Let's be fair here - there is a certain section of the audience that thinks Bhandarkar can do no wrong, and for them this may turn out to be a great film. If you are one of those people, please read no further, because I sure as hell didn't like this film. In yet another movie exploring the behind-the-scenes of Mumbai's seedy underbelly, you can be sure that Madhur pulls no stops to give you more of the same.
If you've seen Bhandarkar's previous films, Traffic Signal is a repetitive blur of interchangeable characters who talk coarsely, hustle in and around a Traffic Signal, and lend to the unique economy thriving around it. Silisila (Kunal Khemu) is the man in charge of hafta vasooli around the particular signal this film revolves. Working for/around him are various hustlers, beggars, prostitutes and operators trying to make a fast buck off the next car that stops.
He reports to a bhai, who reports to the main Bhai(Sudhir Mishra), who is the kingpin running the show in various areas of Mumbai city, responsible for a staggering Rs. 180 crores of business a year, we are told. Oh, and the political nexus is thrown in for its own sake. When big bad Bhai accepts a contract on a PWD engineer's head (or should that be consumes Supari?), it threatens the existence of the signal itself, to save which Silsila must turn to the law.
That would have been a cracking story for a film, but sadly, Traffic Signal ignores the potential and chooses to show all the developments in the last 15 minutes, only to end it all abruptly. So what do the rest of the initial 2 hours have in store? Short vignettes of people in cars, children begging, prostitutes and their competition with a gigolo, junkies, and the general riff-raff you encounter but never think about.
It's not that the film is busy with establishing these people as characters and telling their stories. Their stories are told, but in staccato, halting tracks, and while these slice of life moments serve as great vantage points to view these characters, the film never really explores them fully. These moments take most of the film's length, and you are left waiting for something, anything, to happen.
It doesn't help that the acting is inconsistent. While Kunal Khemu and Neetu Chandra are passable, Konkona Sen Sharma and Ranvir Shorey do a great job in the little time they get. They are fantastic actors, and the film benefits from their little story. The rest of the cast looks like they followed instructions when shooting, but forgot everything while dubbing. The end result is a general sense of sub par acting all through the film, rescued only in bits by the main players.
But Madhur Bhandarkar, once such a rigorous force of cinema, directs limply, eliciting neither the primal performances needed of the complete cast, nor the true nature of the sense of family these homeless people develop. The script is choc-a-bloc with wry moments, but nary a story to be found anywhere. Even the dialog is tame. Maybe a few years back this would have been hard-hitting, but after the slew of gangland dramas unleashed by RGV's horde, the dialog appears samey and lacking the bite required.
The less said about the music the better, especially the silly shoehorning of a raunchy item number into the sombre proceedings.
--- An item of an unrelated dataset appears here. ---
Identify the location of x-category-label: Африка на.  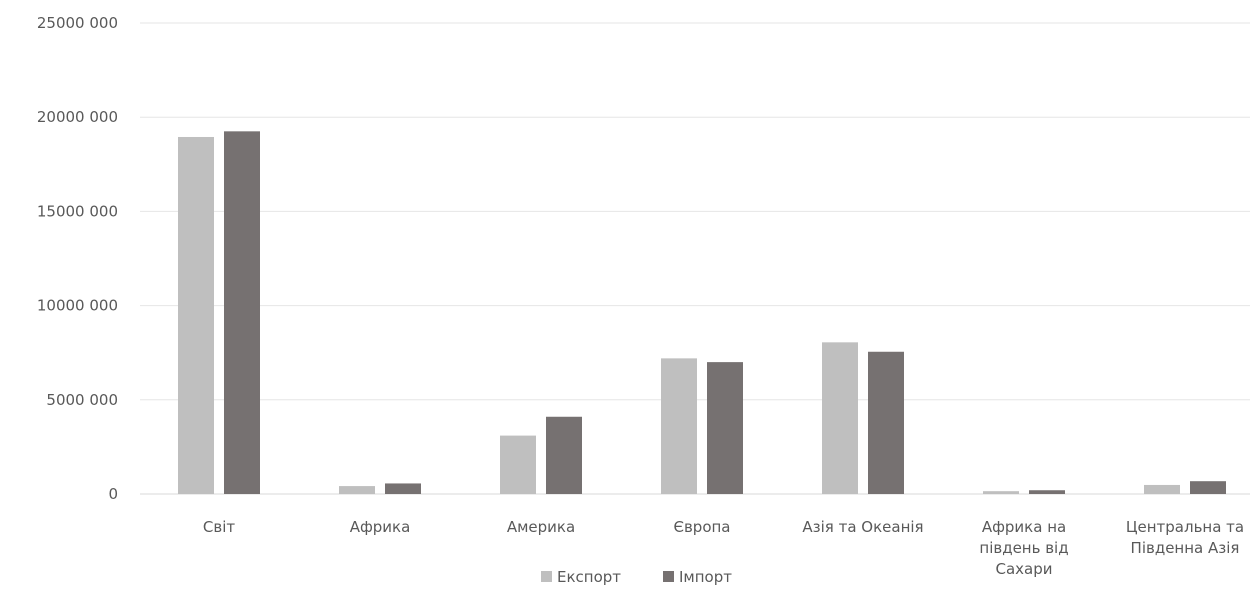
(1024, 527).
The cinematography, on the other hand, is subtly yet masterfully handled. There are frames that come alive, and yet the wizardry never interferes with the expressions the characters don.
My fervent wish was that the interesting concept, the solid photography, and the dependable acting cojones of Shorey and Sharma would translate to a film that told a great story full of interesting characters. Instead, what we have is a bizarrely structured film that has no plot, 15 minutes of story, and interesting moments thrown about like pieces of rag. I guess I expected more of a professional venture aiming at showcasing a certain seedy sub-culture.